#### Work task
Could you quote, exactly as they stand, the lines running from the one with "How do I perform: Expand" to the final line of the material?

#### Data to use
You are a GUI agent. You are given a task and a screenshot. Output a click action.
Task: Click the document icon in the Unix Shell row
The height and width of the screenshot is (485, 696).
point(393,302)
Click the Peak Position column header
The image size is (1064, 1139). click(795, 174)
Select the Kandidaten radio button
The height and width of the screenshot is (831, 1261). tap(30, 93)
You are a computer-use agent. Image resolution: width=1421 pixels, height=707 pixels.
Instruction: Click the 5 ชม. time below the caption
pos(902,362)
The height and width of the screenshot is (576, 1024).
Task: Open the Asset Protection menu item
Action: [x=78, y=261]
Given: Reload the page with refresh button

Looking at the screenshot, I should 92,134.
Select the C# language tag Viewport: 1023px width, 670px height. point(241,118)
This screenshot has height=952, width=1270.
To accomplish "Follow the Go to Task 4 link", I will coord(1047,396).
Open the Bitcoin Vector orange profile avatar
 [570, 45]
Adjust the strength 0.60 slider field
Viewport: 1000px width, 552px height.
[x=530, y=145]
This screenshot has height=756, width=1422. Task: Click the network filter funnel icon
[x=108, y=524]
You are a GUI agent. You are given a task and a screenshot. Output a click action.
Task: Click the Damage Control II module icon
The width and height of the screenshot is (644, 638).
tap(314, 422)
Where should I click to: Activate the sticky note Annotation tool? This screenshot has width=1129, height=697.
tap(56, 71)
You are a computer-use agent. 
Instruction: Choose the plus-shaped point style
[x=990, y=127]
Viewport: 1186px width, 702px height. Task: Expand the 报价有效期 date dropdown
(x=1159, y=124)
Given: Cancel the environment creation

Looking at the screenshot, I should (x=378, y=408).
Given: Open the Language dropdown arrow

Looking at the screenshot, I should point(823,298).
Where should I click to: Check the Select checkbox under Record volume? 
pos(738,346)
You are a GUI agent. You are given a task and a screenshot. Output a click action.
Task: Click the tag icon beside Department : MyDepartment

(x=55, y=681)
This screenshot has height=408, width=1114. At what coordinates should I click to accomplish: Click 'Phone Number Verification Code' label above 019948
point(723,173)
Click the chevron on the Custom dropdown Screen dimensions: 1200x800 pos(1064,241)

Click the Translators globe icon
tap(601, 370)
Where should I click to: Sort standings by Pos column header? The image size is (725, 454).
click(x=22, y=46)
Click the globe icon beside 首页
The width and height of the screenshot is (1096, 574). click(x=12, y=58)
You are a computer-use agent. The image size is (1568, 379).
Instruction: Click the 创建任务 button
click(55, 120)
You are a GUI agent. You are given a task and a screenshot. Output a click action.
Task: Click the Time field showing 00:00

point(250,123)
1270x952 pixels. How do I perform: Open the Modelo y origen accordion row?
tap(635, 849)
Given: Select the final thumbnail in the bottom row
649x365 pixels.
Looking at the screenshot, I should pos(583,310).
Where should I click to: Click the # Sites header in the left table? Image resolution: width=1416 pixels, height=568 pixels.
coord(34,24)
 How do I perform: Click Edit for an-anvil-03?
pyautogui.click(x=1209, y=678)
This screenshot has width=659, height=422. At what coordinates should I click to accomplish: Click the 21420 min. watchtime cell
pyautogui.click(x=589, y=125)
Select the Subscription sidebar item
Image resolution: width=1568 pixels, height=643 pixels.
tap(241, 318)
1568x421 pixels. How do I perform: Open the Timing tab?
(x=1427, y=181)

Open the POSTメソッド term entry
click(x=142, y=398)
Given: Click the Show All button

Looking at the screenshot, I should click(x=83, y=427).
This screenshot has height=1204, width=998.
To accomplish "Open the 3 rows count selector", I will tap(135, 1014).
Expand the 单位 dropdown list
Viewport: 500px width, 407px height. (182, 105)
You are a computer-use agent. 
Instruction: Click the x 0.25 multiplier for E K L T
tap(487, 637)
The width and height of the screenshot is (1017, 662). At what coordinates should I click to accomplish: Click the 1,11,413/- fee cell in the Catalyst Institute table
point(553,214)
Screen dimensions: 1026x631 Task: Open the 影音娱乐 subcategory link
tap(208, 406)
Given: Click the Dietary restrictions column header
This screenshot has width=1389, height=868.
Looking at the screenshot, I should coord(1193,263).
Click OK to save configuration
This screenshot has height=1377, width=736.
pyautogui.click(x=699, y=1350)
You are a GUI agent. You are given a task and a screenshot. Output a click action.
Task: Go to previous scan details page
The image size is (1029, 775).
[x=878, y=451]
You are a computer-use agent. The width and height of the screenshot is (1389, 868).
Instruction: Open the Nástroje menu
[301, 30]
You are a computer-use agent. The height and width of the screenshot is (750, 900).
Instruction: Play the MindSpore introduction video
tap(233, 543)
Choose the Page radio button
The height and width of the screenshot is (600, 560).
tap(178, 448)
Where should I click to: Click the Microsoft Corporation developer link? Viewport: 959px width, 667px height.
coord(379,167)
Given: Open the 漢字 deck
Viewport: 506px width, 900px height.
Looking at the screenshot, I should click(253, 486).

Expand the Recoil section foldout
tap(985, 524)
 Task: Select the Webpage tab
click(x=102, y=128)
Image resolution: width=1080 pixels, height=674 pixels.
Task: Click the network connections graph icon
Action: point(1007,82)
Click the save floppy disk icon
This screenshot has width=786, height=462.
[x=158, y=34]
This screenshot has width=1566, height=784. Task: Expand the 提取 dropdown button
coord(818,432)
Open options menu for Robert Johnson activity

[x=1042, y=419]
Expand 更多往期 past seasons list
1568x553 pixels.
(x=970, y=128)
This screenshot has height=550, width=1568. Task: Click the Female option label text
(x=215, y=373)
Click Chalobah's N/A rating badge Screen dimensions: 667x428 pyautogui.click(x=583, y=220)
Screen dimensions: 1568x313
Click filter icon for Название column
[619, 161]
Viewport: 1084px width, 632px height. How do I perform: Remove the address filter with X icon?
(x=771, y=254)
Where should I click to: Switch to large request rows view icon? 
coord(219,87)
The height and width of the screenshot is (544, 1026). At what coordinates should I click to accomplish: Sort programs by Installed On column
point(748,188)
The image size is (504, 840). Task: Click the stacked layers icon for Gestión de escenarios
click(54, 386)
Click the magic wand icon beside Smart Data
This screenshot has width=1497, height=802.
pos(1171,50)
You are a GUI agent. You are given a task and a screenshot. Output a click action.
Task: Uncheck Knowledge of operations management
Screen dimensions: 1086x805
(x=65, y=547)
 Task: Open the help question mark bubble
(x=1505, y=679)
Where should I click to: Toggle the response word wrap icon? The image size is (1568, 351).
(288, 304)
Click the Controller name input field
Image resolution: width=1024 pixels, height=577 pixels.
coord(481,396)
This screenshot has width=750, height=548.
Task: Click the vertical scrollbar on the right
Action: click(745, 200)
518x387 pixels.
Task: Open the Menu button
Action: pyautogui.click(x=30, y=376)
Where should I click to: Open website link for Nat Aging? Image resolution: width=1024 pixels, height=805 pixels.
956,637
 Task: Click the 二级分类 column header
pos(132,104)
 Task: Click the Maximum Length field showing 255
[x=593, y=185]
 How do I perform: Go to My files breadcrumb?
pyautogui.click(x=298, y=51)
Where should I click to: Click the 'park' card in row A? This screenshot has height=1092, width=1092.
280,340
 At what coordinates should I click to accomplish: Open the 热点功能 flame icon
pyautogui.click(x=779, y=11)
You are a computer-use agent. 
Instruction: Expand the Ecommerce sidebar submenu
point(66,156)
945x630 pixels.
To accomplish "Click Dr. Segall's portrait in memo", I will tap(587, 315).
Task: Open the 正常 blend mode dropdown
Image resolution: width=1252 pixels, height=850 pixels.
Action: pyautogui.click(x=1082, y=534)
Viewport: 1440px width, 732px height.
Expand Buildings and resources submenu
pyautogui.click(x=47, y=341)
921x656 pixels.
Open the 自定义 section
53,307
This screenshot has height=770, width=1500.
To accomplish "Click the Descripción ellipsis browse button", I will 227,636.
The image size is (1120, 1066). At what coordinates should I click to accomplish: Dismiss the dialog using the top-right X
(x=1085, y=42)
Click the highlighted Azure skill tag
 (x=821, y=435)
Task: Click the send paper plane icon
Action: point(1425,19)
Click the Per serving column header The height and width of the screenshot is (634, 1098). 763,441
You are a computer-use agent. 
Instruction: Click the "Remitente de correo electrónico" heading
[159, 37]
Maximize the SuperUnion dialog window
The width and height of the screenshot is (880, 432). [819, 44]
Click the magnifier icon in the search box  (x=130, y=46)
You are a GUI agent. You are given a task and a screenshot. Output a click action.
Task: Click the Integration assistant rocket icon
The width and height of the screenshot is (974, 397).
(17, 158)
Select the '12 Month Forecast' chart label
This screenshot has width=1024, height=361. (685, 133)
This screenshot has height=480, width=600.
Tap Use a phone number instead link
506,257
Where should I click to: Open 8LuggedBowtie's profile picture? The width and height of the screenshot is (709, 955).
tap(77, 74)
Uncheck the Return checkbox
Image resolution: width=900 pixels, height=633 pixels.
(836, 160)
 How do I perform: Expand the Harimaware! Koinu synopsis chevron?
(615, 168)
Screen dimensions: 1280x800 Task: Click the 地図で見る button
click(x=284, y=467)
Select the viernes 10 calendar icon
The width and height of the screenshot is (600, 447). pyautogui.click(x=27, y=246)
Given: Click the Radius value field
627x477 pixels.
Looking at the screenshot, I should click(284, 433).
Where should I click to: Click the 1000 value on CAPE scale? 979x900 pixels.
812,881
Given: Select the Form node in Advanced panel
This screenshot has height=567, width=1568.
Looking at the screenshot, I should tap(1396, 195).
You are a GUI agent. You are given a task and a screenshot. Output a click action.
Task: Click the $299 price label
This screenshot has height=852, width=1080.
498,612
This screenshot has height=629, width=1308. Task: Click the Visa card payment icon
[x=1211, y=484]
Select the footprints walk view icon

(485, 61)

#### Response for this exercise
 How do I perform: Expand the Harimaware! Koinu synopsis chevron?
(615, 168)
Screen dimensions: 1280x800 Task: Click the 地図で見る button
click(x=284, y=467)
Select the viernes 10 calendar icon
The width and height of the screenshot is (600, 447). pyautogui.click(x=27, y=246)
Given: Click the Radius value field
627x477 pixels.
Looking at the screenshot, I should click(284, 433).
Where should I click to: Click the 1000 value on CAPE scale? 979x900 pixels.
812,881
Given: Select the Form node in Advanced panel
This screenshot has height=567, width=1568.
Looking at the screenshot, I should tap(1396, 195).
You are a GUI agent. You are given a task and a screenshot. Output a click action.
Task: Click the $299 price label
This screenshot has height=852, width=1080.
498,612
This screenshot has height=629, width=1308. Task: Click the Visa card payment icon
[x=1211, y=484]
Select the footprints walk view icon

(485, 61)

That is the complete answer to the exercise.